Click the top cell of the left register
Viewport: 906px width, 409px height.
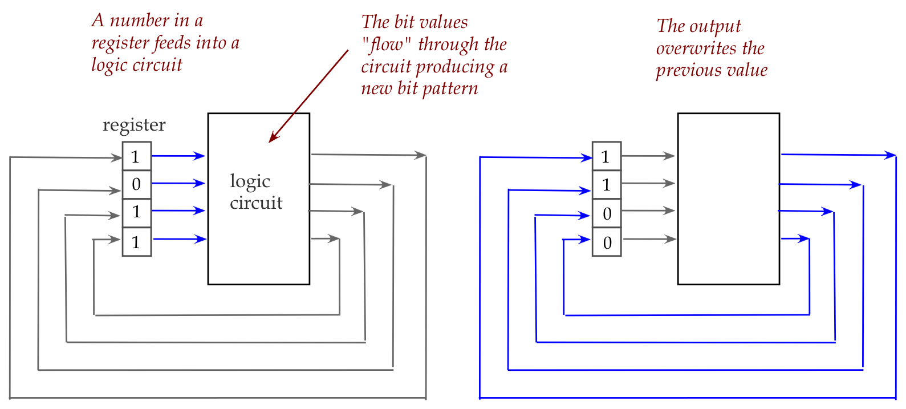137,156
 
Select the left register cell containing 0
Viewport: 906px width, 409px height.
137,184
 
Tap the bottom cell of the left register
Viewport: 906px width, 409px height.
137,242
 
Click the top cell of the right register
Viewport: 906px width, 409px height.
607,156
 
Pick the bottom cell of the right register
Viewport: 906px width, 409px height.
607,242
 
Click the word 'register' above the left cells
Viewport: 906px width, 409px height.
134,125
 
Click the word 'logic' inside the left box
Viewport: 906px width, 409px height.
250,181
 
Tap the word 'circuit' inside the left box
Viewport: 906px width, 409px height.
256,203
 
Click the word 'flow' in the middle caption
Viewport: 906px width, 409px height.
387,44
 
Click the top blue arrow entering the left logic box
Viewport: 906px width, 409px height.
178,156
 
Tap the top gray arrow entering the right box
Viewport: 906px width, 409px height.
648,156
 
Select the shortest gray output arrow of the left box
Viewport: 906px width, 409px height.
326,238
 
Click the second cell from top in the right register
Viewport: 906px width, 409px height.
607,184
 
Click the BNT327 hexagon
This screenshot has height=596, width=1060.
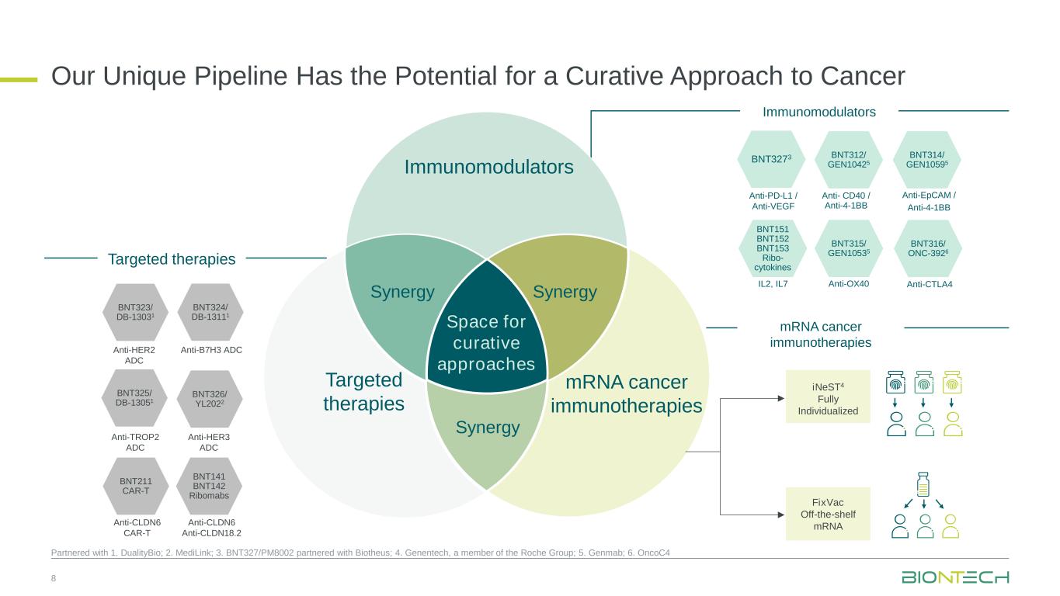(x=770, y=159)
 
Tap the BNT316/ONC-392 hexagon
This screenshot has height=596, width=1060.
(x=929, y=249)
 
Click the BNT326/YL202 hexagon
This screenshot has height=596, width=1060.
(x=209, y=398)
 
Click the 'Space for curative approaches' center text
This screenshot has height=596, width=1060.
(x=487, y=342)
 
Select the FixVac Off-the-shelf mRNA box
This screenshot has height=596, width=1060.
(x=828, y=513)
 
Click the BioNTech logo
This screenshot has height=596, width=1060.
(x=955, y=578)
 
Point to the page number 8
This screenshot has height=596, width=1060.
(x=54, y=579)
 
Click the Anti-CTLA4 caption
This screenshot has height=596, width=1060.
(x=930, y=284)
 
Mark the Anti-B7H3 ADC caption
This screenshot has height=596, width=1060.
(x=211, y=350)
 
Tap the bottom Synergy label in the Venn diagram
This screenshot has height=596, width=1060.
(x=487, y=427)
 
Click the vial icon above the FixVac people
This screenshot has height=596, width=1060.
(x=923, y=484)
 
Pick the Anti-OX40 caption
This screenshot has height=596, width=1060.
(x=848, y=283)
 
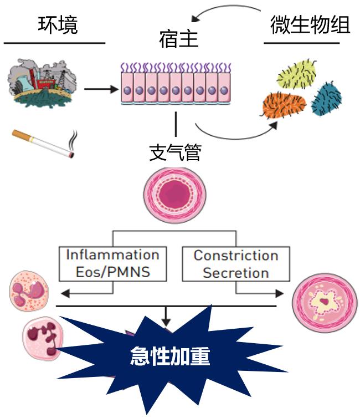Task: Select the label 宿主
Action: pyautogui.click(x=178, y=40)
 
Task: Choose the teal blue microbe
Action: pyautogui.click(x=326, y=99)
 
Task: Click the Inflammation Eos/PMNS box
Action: pyautogui.click(x=112, y=263)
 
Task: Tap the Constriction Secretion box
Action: pyautogui.click(x=235, y=264)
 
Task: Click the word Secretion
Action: pyautogui.click(x=235, y=273)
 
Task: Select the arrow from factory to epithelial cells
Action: pyautogui.click(x=102, y=89)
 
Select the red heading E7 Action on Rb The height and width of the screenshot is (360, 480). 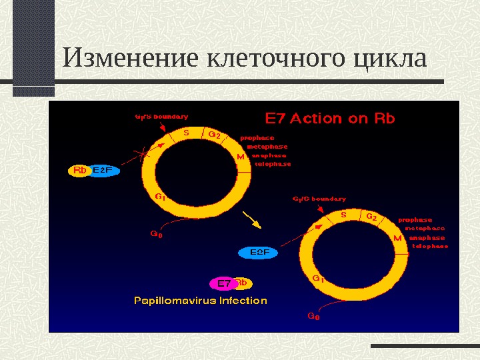[331, 119]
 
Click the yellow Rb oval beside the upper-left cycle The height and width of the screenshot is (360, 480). [80, 171]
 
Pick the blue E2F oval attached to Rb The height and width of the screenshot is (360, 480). [103, 171]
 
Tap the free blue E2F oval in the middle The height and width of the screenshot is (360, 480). [259, 253]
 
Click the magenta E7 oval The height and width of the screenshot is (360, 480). [224, 283]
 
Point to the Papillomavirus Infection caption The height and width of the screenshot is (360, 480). [201, 301]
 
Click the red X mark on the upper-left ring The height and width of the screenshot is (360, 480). [144, 153]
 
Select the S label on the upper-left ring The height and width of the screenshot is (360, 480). [186, 133]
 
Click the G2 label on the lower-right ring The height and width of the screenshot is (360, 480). [371, 217]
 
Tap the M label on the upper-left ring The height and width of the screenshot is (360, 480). [241, 157]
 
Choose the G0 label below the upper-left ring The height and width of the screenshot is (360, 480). [155, 234]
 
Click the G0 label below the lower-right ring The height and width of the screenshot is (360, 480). [313, 317]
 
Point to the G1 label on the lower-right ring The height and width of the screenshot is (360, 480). [318, 279]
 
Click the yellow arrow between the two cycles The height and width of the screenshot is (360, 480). [251, 218]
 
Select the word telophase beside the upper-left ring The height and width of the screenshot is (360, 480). [273, 164]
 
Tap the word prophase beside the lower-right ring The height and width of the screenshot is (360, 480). [415, 220]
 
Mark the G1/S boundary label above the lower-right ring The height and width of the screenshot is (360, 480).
● ● ● ● ●
TASK TO COMPLETE -
The exact lines from the beginning of the data through the one that contains "Point to the page number 8" must be given again, both ends included, and pictures must be left out.

RESPONSE AREA -
Click the top cell of the left register
Viewport: 906px width, 409px height.
137,156
 
Select the left register cell containing 0
Viewport: 906px width, 409px height.
137,184
 
Tap the bottom cell of the left register
Viewport: 906px width, 409px height.
137,242
 
Click the top cell of the right register
Viewport: 906px width, 409px height.
607,156
 
Pick the bottom cell of the right register
Viewport: 906px width, 409px height.
607,242
 
Click the word 'register' above the left cells
Viewport: 906px width, 409px height.
134,125
 
Click the word 'logic' inside the left box
Viewport: 906px width, 409px height.
250,181
 
Tap the word 'circuit' inside the left box
Viewport: 906px width, 409px height.
256,203
 
Click the word 'flow' in the middle caption
Viewport: 906px width, 409px height.
387,44
 
Click the top blue arrow entering the left logic box
Viewport: 906px width, 409px height.
178,156
 
Tap the top gray arrow entering the right box
Viewport: 906px width, 409px height.
648,156
 
Select the shortest gray output arrow of the left box
Viewport: 906px width, 409px height.
326,238
 
Click the second cell from top in the right register
Viewport: 906px width, 409px height.
607,184
 
Click the BNT327 hexagon
This screenshot has height=596, width=1060.
(x=770, y=159)
 
Tap the BNT316/ONC-392 hexagon
This screenshot has height=596, width=1060.
(x=929, y=249)
 
Click the BNT326/YL202 hexagon
This screenshot has height=596, width=1060.
(x=209, y=398)
 
Click the 'Space for curative approaches' center text
This screenshot has height=596, width=1060.
(x=487, y=342)
 
Select the FixVac Off-the-shelf mRNA box
This screenshot has height=596, width=1060.
(x=828, y=513)
 
Click the BioNTech logo
This screenshot has height=596, width=1060.
(x=955, y=578)
 
Point to the page number 8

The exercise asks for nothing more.